YOUR GOAL:
Within the records below, reproduce without change the lines from the line that has "294 (28, 2364)" through the line that has "1261 (52, 1919)", and only those.
======== DATA EXTRACTS
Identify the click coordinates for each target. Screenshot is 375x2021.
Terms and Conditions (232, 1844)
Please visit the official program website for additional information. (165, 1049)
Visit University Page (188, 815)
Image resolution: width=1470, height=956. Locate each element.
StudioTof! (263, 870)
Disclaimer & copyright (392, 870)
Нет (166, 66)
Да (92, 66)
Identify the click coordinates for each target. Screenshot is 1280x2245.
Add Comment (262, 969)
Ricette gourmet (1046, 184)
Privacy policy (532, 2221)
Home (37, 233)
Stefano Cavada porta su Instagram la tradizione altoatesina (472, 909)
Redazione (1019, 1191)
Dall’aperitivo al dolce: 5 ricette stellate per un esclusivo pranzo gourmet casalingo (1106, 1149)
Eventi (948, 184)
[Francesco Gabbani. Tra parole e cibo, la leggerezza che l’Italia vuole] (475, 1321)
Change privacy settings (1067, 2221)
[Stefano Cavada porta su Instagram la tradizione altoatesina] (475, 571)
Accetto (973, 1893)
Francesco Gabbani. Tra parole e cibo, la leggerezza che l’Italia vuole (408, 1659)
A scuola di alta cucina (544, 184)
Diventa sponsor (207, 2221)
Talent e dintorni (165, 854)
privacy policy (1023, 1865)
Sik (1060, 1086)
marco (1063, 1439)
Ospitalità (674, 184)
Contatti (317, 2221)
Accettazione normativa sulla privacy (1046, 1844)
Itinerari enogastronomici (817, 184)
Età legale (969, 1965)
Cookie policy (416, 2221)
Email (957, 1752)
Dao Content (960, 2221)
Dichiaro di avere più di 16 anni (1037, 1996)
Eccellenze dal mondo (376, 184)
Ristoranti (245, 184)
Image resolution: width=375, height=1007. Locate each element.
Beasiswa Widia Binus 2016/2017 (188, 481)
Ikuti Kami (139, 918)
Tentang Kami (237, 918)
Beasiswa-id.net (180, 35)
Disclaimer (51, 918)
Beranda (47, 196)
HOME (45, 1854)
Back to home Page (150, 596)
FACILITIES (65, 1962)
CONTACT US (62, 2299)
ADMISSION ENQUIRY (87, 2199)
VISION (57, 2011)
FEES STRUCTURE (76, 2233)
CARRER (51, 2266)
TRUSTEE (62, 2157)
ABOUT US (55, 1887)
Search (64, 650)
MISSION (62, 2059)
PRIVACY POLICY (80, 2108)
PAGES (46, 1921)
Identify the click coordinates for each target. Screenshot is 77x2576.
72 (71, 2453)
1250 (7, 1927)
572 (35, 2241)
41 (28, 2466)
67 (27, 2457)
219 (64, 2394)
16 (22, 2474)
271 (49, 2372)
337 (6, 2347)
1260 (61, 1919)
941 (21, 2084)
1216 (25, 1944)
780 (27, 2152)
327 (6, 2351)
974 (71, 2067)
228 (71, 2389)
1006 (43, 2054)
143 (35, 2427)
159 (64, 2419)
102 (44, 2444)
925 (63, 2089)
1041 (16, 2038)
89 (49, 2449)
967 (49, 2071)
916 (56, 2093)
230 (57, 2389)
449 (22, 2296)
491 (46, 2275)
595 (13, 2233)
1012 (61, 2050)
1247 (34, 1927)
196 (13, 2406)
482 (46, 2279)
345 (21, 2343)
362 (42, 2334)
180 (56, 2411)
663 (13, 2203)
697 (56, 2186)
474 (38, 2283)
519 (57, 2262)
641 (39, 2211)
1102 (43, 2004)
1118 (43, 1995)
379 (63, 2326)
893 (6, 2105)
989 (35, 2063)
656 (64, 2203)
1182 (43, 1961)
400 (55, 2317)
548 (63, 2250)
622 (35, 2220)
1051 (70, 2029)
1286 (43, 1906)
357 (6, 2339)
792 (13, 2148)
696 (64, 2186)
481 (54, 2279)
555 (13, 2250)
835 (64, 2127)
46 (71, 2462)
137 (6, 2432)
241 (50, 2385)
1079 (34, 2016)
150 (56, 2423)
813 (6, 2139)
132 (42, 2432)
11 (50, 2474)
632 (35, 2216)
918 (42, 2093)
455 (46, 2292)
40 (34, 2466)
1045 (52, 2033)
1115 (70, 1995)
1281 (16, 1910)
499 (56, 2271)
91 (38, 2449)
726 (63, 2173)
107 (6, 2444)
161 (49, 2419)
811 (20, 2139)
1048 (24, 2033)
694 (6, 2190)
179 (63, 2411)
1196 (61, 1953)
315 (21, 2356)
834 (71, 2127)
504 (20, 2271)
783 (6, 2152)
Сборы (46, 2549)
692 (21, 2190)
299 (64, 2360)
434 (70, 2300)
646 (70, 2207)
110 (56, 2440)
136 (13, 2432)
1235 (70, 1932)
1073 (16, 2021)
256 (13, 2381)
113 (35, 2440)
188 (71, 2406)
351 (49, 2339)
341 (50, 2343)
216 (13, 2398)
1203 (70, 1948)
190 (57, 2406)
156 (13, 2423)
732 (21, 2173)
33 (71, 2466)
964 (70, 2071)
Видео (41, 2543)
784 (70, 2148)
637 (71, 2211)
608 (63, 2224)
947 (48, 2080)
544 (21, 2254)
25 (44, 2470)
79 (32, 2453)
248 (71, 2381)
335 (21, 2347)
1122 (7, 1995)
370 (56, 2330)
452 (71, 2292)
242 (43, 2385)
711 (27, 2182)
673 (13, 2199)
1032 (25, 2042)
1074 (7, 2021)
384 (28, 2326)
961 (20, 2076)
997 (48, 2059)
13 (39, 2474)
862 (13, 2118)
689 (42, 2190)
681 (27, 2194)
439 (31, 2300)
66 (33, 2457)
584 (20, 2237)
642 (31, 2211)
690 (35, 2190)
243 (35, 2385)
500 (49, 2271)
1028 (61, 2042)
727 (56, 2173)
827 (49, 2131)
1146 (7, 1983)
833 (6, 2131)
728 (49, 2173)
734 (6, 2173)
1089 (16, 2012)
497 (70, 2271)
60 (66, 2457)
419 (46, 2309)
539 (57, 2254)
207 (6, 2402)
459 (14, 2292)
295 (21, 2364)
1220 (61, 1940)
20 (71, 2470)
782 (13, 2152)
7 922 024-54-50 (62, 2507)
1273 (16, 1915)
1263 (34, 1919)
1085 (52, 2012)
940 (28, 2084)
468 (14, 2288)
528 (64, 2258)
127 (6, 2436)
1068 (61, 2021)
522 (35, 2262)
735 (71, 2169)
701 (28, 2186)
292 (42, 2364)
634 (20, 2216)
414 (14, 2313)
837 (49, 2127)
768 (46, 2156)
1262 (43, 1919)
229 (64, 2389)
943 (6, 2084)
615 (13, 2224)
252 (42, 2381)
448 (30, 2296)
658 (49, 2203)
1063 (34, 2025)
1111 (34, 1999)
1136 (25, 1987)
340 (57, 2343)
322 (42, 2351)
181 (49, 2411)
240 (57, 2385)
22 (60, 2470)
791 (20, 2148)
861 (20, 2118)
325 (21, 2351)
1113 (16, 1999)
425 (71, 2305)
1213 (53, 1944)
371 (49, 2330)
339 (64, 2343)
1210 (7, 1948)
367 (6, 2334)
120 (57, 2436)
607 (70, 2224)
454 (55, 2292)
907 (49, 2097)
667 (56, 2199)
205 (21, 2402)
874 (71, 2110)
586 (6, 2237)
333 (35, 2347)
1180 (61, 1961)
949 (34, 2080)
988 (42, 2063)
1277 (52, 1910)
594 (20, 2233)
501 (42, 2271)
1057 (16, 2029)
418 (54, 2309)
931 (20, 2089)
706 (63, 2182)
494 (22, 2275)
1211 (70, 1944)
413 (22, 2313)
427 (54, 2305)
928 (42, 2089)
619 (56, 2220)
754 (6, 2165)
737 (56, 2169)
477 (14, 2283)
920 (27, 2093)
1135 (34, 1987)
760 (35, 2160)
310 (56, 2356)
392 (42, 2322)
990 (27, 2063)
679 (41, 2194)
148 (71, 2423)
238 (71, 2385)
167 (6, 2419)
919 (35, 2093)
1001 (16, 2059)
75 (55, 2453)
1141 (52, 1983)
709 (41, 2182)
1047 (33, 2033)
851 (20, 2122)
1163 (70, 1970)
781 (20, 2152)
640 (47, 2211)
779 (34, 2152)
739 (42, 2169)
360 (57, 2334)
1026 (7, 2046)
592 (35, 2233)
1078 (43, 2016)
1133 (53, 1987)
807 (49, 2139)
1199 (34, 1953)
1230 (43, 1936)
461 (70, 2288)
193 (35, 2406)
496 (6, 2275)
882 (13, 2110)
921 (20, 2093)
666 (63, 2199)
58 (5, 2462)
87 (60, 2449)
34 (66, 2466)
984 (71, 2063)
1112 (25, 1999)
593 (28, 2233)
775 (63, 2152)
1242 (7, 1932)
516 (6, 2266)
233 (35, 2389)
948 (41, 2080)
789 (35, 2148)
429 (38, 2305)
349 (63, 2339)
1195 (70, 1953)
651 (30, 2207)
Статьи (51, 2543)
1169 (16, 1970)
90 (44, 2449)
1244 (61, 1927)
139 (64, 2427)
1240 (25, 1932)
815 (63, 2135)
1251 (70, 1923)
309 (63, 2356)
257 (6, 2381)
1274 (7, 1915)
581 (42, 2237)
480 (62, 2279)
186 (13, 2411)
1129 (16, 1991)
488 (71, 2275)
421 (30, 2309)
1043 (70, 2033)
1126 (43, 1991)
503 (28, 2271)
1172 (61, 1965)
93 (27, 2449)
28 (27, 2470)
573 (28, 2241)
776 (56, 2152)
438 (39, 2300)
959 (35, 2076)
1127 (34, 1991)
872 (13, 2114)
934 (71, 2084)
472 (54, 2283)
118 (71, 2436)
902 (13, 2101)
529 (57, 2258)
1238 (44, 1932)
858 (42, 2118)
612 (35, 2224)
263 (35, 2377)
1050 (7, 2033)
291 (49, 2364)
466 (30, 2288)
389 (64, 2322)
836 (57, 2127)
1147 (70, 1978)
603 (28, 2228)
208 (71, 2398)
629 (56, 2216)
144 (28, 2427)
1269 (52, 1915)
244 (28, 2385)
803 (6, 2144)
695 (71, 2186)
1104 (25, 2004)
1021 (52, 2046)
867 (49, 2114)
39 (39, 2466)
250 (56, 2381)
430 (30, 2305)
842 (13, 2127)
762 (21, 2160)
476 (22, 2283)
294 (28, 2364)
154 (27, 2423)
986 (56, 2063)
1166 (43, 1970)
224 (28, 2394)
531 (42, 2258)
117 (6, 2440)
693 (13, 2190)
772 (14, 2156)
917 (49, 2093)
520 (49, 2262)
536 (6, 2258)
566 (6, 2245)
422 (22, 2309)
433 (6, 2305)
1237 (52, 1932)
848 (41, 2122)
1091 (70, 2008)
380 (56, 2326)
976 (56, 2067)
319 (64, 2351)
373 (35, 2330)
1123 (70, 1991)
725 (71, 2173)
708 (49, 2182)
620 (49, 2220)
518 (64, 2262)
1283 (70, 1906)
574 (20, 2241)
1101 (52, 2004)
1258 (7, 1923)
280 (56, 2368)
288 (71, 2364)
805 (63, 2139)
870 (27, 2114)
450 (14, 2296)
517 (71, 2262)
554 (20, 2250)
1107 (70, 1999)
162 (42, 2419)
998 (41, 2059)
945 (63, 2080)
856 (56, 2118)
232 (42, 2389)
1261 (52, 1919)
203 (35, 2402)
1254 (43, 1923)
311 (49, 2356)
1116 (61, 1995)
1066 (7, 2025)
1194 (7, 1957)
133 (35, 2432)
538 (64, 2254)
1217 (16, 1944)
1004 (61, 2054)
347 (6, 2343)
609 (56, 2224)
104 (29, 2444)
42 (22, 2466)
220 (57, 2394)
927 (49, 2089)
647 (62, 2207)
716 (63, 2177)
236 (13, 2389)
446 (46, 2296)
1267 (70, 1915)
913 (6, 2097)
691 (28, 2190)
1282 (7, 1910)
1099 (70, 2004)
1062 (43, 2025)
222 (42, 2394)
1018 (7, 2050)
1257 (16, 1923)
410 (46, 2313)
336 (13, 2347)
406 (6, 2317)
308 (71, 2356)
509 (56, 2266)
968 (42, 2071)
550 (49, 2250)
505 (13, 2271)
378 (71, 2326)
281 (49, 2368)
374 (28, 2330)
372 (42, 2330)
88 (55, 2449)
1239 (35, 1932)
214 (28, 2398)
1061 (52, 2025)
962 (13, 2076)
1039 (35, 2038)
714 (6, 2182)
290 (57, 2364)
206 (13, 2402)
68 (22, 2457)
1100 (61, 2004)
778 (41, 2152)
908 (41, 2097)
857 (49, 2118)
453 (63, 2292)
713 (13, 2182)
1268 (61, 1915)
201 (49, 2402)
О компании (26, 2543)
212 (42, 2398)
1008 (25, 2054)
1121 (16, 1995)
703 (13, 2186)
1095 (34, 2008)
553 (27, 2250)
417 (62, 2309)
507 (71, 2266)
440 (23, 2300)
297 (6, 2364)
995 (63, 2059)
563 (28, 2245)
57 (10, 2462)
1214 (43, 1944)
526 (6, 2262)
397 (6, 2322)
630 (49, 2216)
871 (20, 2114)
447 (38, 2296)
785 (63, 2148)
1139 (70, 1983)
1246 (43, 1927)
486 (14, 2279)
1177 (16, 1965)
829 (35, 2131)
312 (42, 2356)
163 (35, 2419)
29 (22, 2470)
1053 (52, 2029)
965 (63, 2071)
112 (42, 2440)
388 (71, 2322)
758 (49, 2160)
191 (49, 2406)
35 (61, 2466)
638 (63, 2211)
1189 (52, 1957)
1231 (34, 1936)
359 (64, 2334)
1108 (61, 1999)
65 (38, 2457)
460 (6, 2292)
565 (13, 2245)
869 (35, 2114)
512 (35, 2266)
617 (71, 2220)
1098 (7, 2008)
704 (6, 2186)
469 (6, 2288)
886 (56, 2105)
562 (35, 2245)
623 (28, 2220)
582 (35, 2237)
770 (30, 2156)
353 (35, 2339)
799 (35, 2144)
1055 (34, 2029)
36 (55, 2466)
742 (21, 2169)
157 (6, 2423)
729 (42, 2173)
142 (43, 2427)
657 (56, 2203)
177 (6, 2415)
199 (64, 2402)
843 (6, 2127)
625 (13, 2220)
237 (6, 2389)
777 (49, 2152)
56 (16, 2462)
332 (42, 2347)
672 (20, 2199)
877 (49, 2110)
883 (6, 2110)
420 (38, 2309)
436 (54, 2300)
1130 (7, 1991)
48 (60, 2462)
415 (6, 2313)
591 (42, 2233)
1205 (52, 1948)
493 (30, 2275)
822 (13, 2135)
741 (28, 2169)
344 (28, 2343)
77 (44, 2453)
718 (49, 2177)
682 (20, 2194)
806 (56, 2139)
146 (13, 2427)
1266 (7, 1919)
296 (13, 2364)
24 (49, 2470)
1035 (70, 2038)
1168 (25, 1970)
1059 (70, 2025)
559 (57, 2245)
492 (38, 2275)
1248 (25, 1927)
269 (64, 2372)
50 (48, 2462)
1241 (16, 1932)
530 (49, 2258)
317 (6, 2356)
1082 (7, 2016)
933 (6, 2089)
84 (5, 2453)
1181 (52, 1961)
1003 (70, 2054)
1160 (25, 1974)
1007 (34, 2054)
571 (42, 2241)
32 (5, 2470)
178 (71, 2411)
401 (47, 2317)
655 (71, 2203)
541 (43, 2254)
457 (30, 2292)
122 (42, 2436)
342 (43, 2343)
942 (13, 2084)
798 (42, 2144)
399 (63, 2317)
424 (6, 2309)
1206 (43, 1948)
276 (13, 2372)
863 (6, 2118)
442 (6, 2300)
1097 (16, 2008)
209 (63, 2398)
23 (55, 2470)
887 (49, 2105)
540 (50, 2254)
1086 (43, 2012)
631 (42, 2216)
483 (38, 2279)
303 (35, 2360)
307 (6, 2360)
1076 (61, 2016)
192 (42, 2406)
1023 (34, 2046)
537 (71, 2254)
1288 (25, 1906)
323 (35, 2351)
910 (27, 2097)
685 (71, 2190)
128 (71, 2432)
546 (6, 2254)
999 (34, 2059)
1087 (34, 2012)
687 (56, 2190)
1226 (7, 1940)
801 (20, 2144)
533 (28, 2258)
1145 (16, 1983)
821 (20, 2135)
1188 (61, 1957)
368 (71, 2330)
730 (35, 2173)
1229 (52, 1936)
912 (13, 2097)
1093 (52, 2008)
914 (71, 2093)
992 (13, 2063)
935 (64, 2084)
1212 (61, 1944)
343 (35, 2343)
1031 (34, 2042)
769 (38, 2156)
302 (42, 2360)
================
RESPONSE BELOW:
294 (28, 2364)
154 (27, 2423)
986 (56, 2063)
1166 (43, 1970)
224 (28, 2394)
531 (42, 2258)
117 (6, 2440)
693 (13, 2190)
772 (14, 2156)
917 (49, 2093)
520 (49, 2262)
536 (6, 2258)
566 (6, 2245)
422 (22, 2309)
433 (6, 2305)
1237 (52, 1932)
848 (41, 2122)
1091 (70, 2008)
380 (56, 2326)
976 (56, 2067)
319 (64, 2351)
373 (35, 2330)
1123 (70, 1991)
725 (71, 2173)
708 (49, 2182)
620 (49, 2220)
518 (64, 2262)
1283 (70, 1906)
574 (20, 2241)
1101 (52, 2004)
1258 (7, 1923)
280 (56, 2368)
288 (71, 2364)
805 (63, 2139)
870 (27, 2114)
450 (14, 2296)
517 (71, 2262)
554 (20, 2250)
1107 (70, 1999)
162 (42, 2419)
998 (41, 2059)
945 (63, 2080)
856 (56, 2118)
232 (42, 2389)
1261 (52, 1919)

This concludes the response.